Variational Bayes for high-dimensional proportional hazards models with
applications to gene expression variable selection
- URL: http://arxiv.org/abs/2112.10270v1
- Date: Sun, 19 Dec 2021 22:10:41 GMT
- Title: Variational Bayes for high-dimensional proportional hazards models with
applications to gene expression variable selection
- Authors: Michael Komodromos, Eric Aboagye, Marina Evangelou, Sarah Filippi,
Kolyan Ray
- Abstract summary: We propose a variational Bayesian proportional hazards model for prediction and variable selection regarding high-dimensional survival data.
Our method, based on a mean-field variational approximation, overcomes the high computational cost of MCMC.
We demonstrate how the proposed method can be used for variable selection on two transcriptomic datasets with censored survival outcomes.

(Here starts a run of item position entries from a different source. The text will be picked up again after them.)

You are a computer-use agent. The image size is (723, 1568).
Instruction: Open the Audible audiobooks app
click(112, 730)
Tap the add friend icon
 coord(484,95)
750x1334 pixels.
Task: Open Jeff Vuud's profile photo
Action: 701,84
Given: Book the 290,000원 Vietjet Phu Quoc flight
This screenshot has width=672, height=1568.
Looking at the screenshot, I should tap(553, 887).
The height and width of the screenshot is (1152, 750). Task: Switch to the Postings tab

- Score: 3.8761064607384195
- License: http://creativecommons.org/licenses/by/4.0/
- Abstract: We propose a variational Bayesian proportional hazards model for prediction
and variable selection regarding high-dimensional survival data. Our method,
based on a mean-field variational approximation, overcomes the high
computational cost of MCMC whilst retaining the useful features, providing
excellent point estimates and offering a natural mechanism for variable
selection via posterior inclusion probabilities. The performance of our
proposed method is assessed via extensive simulations and compared against
other state-of-the-art Bayesian variable selection methods, demonstrating
comparable or better performance. Finally, we demonstrate how the proposed
method can be used for variable selection on two transcriptomic datasets with
censored survival outcomes, where we identify genes with pre-existing
biological interpretations.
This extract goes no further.